Она слушала. Но думала совсем о другом… Как Нойма с Яником вчера дошли?
Мысленно она всю дорогу шла за ними. Видела Яника в доме этих добрых людей. Перед ним стоит тарелка каши и большая чашка с молоком. Наверное, на мгновенье уснула, и это ей приснилось — Яник сидит в большой белой ванне. Но почему-то один, рядом никого нет. Волосенки мокрые, а глазки грустные-прегрустные. И шепотом, как здесь, в подвале, спрашивает: «Бабуля, если вас убьют, как же я буду совсем один?» Она бы хотела его утешить, сказать, что, даст Бог, все останутся живы, но понимала, что он ее отсюда не услышит.
Дане она об этом не то видении, не то сне, конечно, не рассказала. И о главной своей тайне, чтобы не волновать его, промолчит. Что не пойдет она прямо в аптеку, сперва должна узнать, что с Боренькой. Его друзья, Винцент или Владик, наверно знают. Если Боренька на самом деле собрался, как объяснял отцу, воевать с немцами, то не один же. И их родители об этом знают. Правда, она знакома только с Сонгайлами, но ничего. У них и узнает. Боренька без Винцента шагу не ступит.
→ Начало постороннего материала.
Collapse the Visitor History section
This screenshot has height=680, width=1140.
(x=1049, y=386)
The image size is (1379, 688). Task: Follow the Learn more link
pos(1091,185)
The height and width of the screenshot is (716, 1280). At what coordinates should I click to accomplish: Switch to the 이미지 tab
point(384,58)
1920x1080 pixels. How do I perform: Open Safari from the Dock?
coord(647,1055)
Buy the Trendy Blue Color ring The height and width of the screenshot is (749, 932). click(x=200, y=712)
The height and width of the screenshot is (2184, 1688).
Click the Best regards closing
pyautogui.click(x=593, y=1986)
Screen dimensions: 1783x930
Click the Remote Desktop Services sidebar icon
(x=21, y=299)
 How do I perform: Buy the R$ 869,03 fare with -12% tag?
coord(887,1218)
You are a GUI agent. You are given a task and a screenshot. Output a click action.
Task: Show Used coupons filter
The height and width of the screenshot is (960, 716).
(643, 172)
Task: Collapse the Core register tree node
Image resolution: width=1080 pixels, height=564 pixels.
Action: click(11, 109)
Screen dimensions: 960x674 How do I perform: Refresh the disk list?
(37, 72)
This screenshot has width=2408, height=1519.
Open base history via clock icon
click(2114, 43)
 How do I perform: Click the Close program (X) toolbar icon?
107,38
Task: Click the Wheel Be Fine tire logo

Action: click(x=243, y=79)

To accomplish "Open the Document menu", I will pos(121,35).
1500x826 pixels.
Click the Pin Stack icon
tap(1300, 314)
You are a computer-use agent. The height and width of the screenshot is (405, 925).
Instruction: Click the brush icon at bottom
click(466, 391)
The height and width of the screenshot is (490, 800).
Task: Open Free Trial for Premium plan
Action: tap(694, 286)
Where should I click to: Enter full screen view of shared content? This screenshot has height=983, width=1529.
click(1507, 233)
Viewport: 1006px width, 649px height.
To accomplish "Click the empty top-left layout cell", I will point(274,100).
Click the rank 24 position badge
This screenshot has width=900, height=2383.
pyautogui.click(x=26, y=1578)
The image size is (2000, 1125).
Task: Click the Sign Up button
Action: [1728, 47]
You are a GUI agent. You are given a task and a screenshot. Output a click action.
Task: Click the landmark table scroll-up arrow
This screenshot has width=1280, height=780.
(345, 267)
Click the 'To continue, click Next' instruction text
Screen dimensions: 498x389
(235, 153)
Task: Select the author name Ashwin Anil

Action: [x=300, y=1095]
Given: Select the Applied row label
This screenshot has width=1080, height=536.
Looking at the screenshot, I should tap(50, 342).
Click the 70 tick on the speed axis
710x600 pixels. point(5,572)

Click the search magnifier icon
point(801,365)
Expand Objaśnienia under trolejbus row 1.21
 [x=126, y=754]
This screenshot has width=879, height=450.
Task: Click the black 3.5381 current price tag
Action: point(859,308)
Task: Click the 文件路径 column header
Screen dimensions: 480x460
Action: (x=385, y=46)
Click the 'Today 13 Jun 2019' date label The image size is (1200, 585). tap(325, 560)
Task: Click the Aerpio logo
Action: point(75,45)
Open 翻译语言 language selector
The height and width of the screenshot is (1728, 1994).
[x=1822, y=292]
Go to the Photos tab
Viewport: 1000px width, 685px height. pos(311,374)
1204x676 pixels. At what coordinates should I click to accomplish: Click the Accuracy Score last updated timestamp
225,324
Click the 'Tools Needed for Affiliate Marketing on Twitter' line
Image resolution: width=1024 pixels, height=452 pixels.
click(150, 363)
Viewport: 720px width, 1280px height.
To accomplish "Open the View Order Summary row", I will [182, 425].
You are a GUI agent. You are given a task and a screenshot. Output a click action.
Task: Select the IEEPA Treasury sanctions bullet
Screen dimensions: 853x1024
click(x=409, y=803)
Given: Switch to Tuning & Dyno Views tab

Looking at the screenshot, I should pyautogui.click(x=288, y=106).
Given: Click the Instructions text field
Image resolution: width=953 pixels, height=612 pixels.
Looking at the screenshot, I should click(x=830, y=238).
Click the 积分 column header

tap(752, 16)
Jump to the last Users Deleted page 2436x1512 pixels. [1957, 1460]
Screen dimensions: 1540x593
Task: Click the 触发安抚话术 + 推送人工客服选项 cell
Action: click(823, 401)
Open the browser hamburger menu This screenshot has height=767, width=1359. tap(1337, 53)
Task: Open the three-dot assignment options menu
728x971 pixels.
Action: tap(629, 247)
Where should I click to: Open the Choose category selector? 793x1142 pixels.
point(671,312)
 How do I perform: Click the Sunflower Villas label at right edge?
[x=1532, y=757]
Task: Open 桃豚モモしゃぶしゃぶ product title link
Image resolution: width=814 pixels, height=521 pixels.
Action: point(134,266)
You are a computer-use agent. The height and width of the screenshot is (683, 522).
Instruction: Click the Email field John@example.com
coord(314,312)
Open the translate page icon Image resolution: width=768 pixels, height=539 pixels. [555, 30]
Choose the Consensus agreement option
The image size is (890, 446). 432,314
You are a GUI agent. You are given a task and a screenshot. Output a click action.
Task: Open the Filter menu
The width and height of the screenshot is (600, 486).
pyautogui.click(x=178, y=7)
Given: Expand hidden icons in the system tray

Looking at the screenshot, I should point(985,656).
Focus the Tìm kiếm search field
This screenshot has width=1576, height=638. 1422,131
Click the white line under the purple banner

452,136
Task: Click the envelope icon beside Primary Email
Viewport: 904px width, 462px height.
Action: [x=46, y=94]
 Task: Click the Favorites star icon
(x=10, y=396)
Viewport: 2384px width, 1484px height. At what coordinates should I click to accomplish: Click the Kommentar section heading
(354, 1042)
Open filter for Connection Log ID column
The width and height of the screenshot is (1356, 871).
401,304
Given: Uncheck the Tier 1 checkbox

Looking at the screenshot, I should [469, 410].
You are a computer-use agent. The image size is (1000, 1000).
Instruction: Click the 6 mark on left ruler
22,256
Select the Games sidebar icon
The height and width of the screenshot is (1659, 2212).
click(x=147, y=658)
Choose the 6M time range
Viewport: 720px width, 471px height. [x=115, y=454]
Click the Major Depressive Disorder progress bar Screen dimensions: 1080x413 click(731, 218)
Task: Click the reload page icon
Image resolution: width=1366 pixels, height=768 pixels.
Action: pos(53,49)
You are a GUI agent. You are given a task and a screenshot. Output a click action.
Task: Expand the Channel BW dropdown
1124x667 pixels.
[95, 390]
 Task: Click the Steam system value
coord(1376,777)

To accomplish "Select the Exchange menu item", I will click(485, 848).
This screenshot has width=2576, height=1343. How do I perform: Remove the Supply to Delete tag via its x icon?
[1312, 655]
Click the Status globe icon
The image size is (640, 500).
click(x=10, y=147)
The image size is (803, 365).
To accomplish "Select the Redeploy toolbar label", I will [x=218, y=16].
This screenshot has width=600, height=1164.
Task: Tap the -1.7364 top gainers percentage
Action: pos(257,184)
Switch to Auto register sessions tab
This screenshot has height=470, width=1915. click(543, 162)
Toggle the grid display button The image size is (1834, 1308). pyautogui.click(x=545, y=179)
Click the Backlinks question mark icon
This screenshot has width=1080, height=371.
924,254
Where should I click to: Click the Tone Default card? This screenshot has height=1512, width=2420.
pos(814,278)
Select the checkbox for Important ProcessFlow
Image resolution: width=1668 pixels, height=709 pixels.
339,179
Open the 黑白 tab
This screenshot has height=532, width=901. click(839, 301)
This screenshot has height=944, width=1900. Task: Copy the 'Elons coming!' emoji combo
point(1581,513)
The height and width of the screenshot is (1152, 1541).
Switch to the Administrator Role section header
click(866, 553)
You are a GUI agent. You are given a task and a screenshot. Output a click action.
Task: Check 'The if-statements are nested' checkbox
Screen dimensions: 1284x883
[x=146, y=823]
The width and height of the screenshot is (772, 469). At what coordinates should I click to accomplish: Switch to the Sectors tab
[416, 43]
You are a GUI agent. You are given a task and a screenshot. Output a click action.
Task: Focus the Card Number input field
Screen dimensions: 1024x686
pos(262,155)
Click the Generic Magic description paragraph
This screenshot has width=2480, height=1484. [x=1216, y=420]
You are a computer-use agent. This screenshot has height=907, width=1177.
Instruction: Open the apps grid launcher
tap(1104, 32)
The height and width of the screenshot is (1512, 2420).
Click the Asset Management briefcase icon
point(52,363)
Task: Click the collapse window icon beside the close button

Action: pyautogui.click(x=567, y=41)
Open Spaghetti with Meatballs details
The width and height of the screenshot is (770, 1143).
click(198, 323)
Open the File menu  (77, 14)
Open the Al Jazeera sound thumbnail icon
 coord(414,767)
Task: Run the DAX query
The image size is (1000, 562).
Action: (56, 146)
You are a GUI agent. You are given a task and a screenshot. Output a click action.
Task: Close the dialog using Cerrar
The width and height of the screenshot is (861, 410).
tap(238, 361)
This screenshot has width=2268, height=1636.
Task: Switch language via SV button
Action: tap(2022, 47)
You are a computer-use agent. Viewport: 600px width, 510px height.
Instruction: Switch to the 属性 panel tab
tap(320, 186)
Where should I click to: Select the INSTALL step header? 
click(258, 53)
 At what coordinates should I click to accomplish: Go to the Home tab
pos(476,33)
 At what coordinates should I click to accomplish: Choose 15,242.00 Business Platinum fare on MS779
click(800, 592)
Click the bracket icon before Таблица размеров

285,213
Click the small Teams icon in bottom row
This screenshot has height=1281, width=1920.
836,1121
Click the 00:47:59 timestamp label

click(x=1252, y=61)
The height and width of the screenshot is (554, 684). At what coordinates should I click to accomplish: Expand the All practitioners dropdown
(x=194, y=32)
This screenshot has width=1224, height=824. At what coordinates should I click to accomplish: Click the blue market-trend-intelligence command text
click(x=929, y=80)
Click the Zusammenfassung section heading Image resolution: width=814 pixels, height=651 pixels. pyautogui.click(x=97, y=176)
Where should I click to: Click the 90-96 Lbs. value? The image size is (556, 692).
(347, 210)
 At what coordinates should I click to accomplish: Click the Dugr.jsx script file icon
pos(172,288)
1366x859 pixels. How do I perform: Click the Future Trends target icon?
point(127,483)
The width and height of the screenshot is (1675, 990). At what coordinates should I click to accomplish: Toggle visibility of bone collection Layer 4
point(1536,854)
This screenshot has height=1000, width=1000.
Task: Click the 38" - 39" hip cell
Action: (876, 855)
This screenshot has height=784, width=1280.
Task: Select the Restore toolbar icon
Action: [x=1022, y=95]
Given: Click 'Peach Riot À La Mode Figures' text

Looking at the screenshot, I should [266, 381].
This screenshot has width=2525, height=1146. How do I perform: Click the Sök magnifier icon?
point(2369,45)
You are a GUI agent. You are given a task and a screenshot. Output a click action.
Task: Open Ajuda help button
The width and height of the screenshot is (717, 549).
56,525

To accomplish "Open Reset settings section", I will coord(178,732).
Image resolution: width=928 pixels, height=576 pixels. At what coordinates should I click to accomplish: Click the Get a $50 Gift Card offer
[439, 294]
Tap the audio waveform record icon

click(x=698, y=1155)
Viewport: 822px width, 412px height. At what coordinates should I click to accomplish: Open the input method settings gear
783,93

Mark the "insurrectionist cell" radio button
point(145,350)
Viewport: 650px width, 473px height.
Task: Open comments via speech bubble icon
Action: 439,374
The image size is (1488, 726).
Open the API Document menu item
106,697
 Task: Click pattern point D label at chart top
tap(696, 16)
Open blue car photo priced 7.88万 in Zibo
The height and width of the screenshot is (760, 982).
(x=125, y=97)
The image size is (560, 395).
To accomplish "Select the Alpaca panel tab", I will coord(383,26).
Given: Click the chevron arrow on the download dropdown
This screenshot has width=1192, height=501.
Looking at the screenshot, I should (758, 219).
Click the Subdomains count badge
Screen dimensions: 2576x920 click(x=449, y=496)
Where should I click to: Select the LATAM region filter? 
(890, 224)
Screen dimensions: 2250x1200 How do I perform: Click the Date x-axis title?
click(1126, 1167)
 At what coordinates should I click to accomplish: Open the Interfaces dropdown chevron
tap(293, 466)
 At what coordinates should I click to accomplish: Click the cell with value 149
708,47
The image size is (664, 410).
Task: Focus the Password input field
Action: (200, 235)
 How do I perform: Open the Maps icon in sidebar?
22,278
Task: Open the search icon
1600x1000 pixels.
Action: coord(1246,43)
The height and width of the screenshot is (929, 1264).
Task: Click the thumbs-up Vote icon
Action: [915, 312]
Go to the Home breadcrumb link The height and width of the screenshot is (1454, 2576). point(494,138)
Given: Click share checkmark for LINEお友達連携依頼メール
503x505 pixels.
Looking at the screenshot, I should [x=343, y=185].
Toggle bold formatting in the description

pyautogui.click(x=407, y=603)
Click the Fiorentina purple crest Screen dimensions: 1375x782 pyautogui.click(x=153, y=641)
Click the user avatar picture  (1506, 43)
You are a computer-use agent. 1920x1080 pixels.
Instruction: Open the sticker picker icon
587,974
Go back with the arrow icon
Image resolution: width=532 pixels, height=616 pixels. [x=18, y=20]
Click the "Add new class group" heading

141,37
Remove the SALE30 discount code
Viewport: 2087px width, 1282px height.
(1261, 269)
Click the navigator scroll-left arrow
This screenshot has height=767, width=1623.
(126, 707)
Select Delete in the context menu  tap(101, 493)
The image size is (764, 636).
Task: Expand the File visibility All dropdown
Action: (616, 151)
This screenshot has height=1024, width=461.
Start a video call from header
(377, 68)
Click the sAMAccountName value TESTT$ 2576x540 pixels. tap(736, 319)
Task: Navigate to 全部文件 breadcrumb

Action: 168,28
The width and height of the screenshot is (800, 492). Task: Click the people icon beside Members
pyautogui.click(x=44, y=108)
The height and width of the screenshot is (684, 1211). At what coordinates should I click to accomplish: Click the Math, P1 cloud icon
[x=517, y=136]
Как Дане объяснить, почему она не хочет дожидаться темноты и выйдет уже совсем скоро, как только за окошком начнет смеркаться? Потому что чем ближе к комендантскому часу, тем меньше прохожих и каждый бросается в глаза? Так ведь теперь и днем улицы пустоваты. Людей мало, магазины закрыты, извозчик тоже редко проезжает, а автомобили только немецкие, военные. Даже дома, и те выглядят одинокими. А уж там, где вместо них горы развалин… Так и кажется, будто эти заснеженные глыбы, упав друг на друга ничком, горюют по раздавленным под ними жилищам, по оставшимся под ними людям.
Нет, не будет она Дане объяснять, почему раньше времени выходит. И прощаться не будет. Он же завтра вечером тоже придет в аптеку. Если, конечно, старый Зелинскис не откажется их спрятать. Даня уверяет, что не откажется. Дай-то Бог… Но если Зелинскис скажет, что может спрятать только одного человека, она не останется, вернется сюда.
Об этом Даню тоже незачем заранее предупреждать. А мадам Ревекке она сказала. Уж очень обидно было слушать ее упреки, что они, Зивы, не хотят ей помочь, что все теперь думают только о себе и о своих. Был бы жив ее муж, и о ней было бы кому позаботиться. Остаться одной — большое горе.